Many of us know that old song. We know that God delivered the Israelites from slavery and led them into the desert, where they built a tabernacle to honor him. I've read the story many times in the second book of the Bible, Exodus. However, I view the narrative in a new way after reading Violet Nesdoly's book Destiny's Hands.


She presents it through the eyes of Bezalel, a young Israelite skilled in designing and creating artistic works from precious metals, gemstones, and other materials. The Bible first mentions him near the end of Exodus: "See, the Lord hath called by name Bezalel…and he hath filled him with the Spirit of God, in wisdom, in understanding, and in knowledge, and in all manner of workmanship." Exodus 35: 30, 31.


Nesdoly, on the other hand, introduces Bezalel at the beginning of the story. We encounter him working for the Egyptians, helping to form the gods they worship. His life is fulfilling, enjoyable, and not difficult. His Egyptian masters treat him well because they value his talents. On the other hand, young Bezalel is well aware of how his fellow Israelites suffer, forced to spend long days making bricks under the blazing sun.


Then Moses and Aaron arrive with an astonishing message: Trust and obey Yahweh. He will deliver you from slavery.


Bezalel is caught between the Egyptian world and the new life promised by Moses and Aaron. Though tempted to stay in Egypt, he accompanies his family and the other Israelites out of the land. During their escape and afterwards, he experiences one miracle of Yahweh after another. Nevertheless he still struggles with divided loyalties. Bezalel's conversion is no instantaneous, once-for-all event.


At the heart of many of his struggles is his ability to create with his hands. He wears an Egyptian amulet that he believes he needs in order to continue to be creative. The problem is, his faith tells him he should remove the amulet because it's a symbol of the old life. Finally he decides to shed it, though in doing so he thinks he may be saying goodbye to his talents forever.


The young man's courageous action reminds me of a story told about the brilliant Canadian poet Margaret Avison. Her decision to follow Christ was difficult because she felt that if she did, she'd never write again. She thought she'd need to leave her brains and imagination at the door when entering the Christian fold. As it turned out, she produced some of her best poetry after her conversion.


Similarly, Bezalel finds his greatest fulfillment after surrendering his abilities completely to God. In the end, he and his friend Aholiab are put in charge of other craftspeople in creating the beautiful things required for the tabernacle.


The author of Destiny's Hands is a good plotter, skillfully presenting conflicts in Bezalel's personal life within the larger context of the Israelites' experiences. She knows how to pace a narrative. Action is presented with just enough detail.
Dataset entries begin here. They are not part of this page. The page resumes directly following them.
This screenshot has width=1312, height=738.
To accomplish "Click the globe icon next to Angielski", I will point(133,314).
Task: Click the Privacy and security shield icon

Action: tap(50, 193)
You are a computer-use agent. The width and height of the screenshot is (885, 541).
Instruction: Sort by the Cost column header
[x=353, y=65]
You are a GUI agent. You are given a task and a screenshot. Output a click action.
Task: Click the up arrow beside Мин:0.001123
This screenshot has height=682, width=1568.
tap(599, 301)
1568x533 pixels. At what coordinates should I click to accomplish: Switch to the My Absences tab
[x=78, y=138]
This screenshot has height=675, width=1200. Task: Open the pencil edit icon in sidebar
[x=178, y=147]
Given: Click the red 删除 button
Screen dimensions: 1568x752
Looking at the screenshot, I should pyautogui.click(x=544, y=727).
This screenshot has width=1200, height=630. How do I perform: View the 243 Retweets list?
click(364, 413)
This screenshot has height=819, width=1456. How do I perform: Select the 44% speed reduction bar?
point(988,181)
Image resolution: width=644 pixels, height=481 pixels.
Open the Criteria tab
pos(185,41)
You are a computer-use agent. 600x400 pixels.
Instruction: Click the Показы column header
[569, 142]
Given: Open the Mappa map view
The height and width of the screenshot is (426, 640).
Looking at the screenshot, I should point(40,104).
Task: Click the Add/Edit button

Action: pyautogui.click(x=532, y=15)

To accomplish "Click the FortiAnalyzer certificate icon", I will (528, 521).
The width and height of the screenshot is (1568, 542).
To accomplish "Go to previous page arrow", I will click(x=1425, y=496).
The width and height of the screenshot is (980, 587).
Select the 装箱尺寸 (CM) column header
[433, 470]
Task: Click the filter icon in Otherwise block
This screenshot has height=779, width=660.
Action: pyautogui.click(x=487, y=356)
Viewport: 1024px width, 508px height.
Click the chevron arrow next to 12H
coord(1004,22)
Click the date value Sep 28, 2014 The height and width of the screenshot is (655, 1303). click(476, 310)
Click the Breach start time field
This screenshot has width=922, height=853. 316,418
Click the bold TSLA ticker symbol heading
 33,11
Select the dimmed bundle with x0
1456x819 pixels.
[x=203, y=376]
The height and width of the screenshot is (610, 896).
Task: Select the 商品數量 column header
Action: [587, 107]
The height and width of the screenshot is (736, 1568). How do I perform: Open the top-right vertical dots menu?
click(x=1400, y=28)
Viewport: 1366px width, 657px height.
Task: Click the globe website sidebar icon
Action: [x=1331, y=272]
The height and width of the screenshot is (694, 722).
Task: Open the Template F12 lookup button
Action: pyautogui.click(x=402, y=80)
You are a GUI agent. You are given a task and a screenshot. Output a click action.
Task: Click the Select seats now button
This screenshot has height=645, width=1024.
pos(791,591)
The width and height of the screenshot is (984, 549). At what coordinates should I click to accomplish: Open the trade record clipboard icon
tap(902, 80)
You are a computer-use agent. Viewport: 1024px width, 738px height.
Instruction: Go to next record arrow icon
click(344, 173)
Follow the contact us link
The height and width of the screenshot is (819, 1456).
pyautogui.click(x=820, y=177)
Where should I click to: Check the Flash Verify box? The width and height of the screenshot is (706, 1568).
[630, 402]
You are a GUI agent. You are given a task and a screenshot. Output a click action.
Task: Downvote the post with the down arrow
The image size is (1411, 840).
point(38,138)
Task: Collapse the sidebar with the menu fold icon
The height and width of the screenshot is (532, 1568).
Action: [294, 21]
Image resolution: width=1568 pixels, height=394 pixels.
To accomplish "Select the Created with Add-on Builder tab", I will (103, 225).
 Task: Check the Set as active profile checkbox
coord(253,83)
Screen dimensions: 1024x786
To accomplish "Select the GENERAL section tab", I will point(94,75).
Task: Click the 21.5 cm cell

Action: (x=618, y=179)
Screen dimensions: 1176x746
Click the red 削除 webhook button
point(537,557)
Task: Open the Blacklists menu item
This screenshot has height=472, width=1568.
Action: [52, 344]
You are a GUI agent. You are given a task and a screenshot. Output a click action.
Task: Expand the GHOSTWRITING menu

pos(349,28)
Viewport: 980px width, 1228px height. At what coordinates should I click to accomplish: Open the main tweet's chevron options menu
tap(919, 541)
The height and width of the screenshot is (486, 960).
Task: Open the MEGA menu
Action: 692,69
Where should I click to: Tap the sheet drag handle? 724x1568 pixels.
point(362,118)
A masterful example is her description of the Israelites crossing the Red Sea. Yet she doesn't pile action on action without giving us time to think about it and its effect on the characters, especially Bezalel.


Nesdoly starts in his viewpoint and never strays from it. We as readers are there with him all the time, thinking his thoughts and experiencing his feelings.


I found the story inspiring spiritually. Nesdoly has a way of conveying big truths in small sentences. For example, regarding trust: "God has heard and will answer." Regarding commitment: "After I saw the power of Yahweh, I wanted to follow him alone." Regarding human responsibility: "God seems to require action on our part to bring his miracles to pass." Regarding the source and use of abilities: "Who created you with your talent? Yahweh has a destiny for your hands."


The prologue to Destiny's Hands shows us Bezalel at age ten. I enjoyed seeing him in the context of boyhood friendships and family. However, I think the prologue might have been omitted. It makes the reader suspect this is a story for children. It isn't. On the other hand, I'm not sure who the novel is aimed at, young adults or adults. There's something about its tone and sensibilities that make it seem like a young adult book. However, I as an adult enjoyed it and feel I'm a better person for having read it. That's no puny recommendation.





Elma Schemenauer, author of 75 books, editor of many others,,,




  1. Thanks for this review Elma! Your last sentence--indeed no "puny recommendation"--is most encouraging. I'm currently working on a sequel to Destiny's Hands. When it gets to the place where more eyes are needed, I'm thinking of becoming active in ReVision again so that I can get your valued feedback before the book is published.

  2. Destiny's Hands was one of my favourite reads! I can't wait to read the sequel.